I’ve never been able to participate in my husband’s work, and his novels are all about me (in my opinion, at least). Do you know what it feels like to be married to someone famous? It fucking sucks if you’re not famous, too. I remember when Rooster had a brief moment with the Viennese around the turn of the century—oh my god, I never wanted to leave Austria so much! It was so hot in that awful all-night orgy, I felt like I was in a gigantic oven! Such were the times, though: decadent. I mean, very. Too much, honestly. You think fisting was a product of the Cold War? Honey, you didn’t see Berlin in the 1920s, or Arthur Schnitzler’s Vienna in the 1890s. Chancellors wore long coats and not much else…
Of course I can’t share too many details of our time swinging with the richest and most well-read citizens of Austria, because those secret societies and organizations are still active and more vindictive than ever. That’s why Thomas Pynchon hides out in his apartment in New York, almost never photographed—he laid out almost exactly the techniques and practices of [REDACTED] in his widely acclaimed novella The Crying of Lot 49 in the mid-1960s. Again, it’s no accident that this man is nowhere to be seen! He’s protecting himself.
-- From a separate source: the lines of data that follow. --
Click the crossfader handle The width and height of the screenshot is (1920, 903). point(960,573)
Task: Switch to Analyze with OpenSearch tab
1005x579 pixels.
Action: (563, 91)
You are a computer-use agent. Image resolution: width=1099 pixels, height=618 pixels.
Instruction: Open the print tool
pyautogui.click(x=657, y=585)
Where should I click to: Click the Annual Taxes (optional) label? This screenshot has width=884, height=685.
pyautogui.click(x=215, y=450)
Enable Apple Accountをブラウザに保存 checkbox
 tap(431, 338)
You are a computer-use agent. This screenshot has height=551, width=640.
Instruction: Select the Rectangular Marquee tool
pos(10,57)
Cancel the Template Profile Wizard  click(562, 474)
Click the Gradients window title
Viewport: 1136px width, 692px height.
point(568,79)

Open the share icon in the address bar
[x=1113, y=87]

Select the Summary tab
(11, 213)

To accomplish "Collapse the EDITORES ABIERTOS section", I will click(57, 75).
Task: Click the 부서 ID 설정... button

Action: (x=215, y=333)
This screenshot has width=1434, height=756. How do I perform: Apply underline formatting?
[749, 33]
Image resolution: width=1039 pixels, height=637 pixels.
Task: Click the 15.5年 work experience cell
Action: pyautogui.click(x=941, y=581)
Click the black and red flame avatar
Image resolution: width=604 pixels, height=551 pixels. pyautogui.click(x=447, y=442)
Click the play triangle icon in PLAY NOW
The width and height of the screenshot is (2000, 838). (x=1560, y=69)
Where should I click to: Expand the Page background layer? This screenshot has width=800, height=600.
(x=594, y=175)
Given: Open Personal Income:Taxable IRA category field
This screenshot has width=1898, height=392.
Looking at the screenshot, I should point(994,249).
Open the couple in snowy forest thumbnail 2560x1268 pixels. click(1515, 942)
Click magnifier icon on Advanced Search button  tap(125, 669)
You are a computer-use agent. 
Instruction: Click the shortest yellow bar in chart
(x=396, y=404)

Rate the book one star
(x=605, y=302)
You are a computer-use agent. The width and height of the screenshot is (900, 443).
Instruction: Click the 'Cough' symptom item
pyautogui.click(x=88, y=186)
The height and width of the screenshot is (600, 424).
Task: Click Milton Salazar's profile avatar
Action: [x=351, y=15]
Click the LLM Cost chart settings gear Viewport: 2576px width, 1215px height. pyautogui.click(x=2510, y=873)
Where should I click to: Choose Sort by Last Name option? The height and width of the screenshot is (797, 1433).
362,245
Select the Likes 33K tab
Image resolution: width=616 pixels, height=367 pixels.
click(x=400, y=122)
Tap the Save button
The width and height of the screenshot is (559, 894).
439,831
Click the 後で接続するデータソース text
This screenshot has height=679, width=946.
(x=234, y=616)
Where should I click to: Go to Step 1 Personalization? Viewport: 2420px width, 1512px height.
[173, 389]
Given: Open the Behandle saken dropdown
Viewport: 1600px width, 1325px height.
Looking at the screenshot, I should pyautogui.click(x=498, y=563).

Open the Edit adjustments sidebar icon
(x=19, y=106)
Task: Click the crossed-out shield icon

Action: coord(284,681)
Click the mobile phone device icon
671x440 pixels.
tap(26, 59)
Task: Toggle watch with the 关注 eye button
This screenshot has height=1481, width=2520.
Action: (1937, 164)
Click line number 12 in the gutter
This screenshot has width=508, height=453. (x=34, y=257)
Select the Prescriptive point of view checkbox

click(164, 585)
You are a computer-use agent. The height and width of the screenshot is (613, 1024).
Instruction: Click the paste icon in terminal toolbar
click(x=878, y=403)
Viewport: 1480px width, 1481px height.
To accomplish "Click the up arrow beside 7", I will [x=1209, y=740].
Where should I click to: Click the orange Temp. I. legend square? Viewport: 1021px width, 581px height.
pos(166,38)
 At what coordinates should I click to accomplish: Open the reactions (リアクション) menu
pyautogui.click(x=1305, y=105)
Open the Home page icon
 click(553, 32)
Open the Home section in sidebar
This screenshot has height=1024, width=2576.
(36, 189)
Such was the logic in our moving to rural New England. The world had become too heavy, and it made us all so weary, so many changes and such an unquestioned belief in technology, as if technological progress was the same as human progress. It’s not, we knew that then and we can see it now: Vienna in the 1890s was freer than any American city is today. Yeah, I know there are usually Pride parades. Once again, babydoll: you have no idea what Vienna was like. They would’ve laughed at the Folsom Street Fair, and don’t get me started on all of the totally deflated and inert events forced to occur every June now to celebrate people being gay.
That’s great, but Vienna was just more aesthetically interesting. There’s no culture here in America. And when you talk about the gays, well, don’t get me started… it’s all a boring bougie race to the bottom. I feel increasingly anxious about our place in the world, and what birds will do once humans are finally put in their place and taken care of. Maybe not in my lifetime, but the young ones? The chicks? I believe they’ll inherit the Earth, and there will be no more fast food death chambers and holocaust slaughterhouses dotting the American landscape like so many pockmarks and lesions. We used to walk red carpets in Europe and attend VIP soirees that were written about in canonical European literature.
Now we are “McNuggets.” Don’t you EVER try and tell me that we are living in a post-racial society. We are NOT! I only eat cashews.